━━━ Provided records ━━━
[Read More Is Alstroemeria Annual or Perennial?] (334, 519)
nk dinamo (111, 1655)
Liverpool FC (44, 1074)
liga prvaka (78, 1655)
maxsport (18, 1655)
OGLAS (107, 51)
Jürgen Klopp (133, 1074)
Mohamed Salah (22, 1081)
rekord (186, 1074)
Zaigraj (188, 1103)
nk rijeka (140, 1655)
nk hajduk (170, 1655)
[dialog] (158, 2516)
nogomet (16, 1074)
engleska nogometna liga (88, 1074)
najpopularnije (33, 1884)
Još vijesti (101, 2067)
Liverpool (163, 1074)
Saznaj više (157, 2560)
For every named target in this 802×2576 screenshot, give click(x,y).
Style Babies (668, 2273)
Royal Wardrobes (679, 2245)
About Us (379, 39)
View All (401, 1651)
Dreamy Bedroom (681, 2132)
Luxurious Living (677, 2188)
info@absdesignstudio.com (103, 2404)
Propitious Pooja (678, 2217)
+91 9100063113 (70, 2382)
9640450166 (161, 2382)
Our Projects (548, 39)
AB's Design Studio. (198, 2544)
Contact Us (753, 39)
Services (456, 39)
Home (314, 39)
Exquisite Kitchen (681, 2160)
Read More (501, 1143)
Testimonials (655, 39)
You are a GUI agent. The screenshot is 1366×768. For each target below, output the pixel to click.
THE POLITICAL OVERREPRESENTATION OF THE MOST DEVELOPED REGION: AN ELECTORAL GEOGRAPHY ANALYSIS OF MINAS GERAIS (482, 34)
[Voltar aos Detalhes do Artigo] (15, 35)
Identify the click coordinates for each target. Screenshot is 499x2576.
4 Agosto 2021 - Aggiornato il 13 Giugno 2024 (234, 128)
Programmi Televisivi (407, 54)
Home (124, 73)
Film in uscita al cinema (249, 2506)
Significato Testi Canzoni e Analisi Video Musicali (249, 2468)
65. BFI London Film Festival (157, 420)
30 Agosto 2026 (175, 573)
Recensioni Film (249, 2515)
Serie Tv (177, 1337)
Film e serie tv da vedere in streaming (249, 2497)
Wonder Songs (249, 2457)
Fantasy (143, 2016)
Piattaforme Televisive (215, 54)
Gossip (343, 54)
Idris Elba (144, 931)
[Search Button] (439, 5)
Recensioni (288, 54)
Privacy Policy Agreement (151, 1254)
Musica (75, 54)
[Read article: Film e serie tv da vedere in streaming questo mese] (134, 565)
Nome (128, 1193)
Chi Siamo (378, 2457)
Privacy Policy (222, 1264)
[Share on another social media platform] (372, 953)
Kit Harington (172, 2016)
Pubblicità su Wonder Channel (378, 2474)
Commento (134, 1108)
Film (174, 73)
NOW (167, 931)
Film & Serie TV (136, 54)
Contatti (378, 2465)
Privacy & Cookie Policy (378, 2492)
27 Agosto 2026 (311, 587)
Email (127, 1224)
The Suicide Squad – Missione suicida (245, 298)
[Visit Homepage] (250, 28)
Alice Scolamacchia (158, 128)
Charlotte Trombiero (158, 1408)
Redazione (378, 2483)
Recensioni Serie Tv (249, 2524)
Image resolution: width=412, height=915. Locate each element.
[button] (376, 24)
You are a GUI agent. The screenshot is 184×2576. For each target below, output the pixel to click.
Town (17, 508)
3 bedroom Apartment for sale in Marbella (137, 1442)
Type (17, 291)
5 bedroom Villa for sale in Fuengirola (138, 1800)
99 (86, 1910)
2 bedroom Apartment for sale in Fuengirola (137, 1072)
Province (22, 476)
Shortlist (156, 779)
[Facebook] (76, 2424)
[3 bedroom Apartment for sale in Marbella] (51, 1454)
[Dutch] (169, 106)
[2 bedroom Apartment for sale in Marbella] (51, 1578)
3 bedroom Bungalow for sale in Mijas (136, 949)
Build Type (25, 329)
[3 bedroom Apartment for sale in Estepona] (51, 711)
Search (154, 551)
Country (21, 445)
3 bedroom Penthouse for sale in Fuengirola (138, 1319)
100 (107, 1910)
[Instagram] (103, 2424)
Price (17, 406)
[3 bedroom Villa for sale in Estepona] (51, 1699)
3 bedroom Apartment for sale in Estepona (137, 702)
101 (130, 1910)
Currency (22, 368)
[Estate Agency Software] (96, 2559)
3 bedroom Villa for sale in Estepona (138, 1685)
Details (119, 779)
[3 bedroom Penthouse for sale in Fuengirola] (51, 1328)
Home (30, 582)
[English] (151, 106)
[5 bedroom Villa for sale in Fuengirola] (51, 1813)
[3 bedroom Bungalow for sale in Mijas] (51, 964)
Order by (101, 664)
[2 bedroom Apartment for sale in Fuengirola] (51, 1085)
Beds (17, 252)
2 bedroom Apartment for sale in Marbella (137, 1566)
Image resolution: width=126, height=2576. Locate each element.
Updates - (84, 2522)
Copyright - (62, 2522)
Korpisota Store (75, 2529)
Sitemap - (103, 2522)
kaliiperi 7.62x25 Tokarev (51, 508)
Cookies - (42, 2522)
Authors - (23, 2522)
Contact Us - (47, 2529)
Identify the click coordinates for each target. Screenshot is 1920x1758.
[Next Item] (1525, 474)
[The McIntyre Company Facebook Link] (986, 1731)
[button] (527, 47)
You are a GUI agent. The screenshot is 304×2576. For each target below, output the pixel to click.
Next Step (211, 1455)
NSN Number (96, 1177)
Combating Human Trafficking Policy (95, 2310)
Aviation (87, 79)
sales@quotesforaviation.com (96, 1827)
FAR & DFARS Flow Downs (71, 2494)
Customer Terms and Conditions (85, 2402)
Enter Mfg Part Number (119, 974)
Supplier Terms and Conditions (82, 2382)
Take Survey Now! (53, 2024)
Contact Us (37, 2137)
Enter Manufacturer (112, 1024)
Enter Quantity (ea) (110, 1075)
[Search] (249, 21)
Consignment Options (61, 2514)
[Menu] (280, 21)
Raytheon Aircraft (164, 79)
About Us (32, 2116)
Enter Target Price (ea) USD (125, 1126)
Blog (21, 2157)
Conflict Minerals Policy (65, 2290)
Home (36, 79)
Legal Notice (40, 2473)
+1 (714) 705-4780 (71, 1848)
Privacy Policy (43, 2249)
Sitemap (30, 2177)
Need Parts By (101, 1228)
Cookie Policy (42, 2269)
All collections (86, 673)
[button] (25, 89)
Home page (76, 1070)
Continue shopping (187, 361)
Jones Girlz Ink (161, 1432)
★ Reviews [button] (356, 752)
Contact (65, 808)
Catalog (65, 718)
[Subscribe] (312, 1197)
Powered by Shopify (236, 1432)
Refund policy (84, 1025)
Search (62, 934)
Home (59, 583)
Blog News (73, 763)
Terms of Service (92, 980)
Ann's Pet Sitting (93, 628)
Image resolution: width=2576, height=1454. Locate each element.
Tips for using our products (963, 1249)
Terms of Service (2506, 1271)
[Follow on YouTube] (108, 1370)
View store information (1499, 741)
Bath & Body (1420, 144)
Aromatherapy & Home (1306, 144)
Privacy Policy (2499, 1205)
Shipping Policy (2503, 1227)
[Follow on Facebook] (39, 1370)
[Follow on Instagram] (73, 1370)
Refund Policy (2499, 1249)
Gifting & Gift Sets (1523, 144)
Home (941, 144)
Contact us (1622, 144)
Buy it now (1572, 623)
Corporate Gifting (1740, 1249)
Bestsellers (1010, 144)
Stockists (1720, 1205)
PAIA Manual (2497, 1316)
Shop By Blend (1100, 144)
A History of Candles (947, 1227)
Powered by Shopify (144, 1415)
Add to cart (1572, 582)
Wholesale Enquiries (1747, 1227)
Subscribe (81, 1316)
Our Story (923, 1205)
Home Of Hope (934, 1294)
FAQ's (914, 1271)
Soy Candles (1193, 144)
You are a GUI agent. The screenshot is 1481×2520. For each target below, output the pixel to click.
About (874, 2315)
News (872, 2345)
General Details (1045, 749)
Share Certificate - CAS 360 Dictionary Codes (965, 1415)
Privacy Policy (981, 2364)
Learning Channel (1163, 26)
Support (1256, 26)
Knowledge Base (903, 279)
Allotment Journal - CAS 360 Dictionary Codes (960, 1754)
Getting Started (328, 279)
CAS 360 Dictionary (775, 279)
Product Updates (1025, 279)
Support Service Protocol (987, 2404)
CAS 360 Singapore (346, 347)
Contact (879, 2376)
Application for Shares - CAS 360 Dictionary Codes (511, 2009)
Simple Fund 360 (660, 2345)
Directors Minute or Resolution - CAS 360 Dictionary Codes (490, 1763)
━━━
(Exercise directions): In the data above, start at the line that has "[Instagram] (103, 2424)", stop after the line that has "Copyright - (62, 2522)", and print every line in between exactly as it stands.

(Output for this task):
[Instagram] (103, 2424)
Price (17, 406)
[3 bedroom Villa for sale in Estepona] (51, 1699)
3 bedroom Apartment for sale in Estepona (137, 702)
101 (130, 1910)
Currency (22, 368)
[Estate Agency Software] (96, 2559)
3 bedroom Villa for sale in Estepona (138, 1685)
Details (119, 779)
[3 bedroom Penthouse for sale in Fuengirola] (51, 1328)
Home (30, 582)
[English] (151, 106)
[5 bedroom Villa for sale in Fuengirola] (51, 1813)
[3 bedroom Bungalow for sale in Mijas] (51, 964)
Order by (101, 664)
[2 bedroom Apartment for sale in Fuengirola] (51, 1085)
Beds (17, 252)
2 bedroom Apartment for sale in Marbella (137, 1566)
Image resolution: width=126, height=2576. Locate each element.
Updates - (84, 2522)
Copyright - (62, 2522)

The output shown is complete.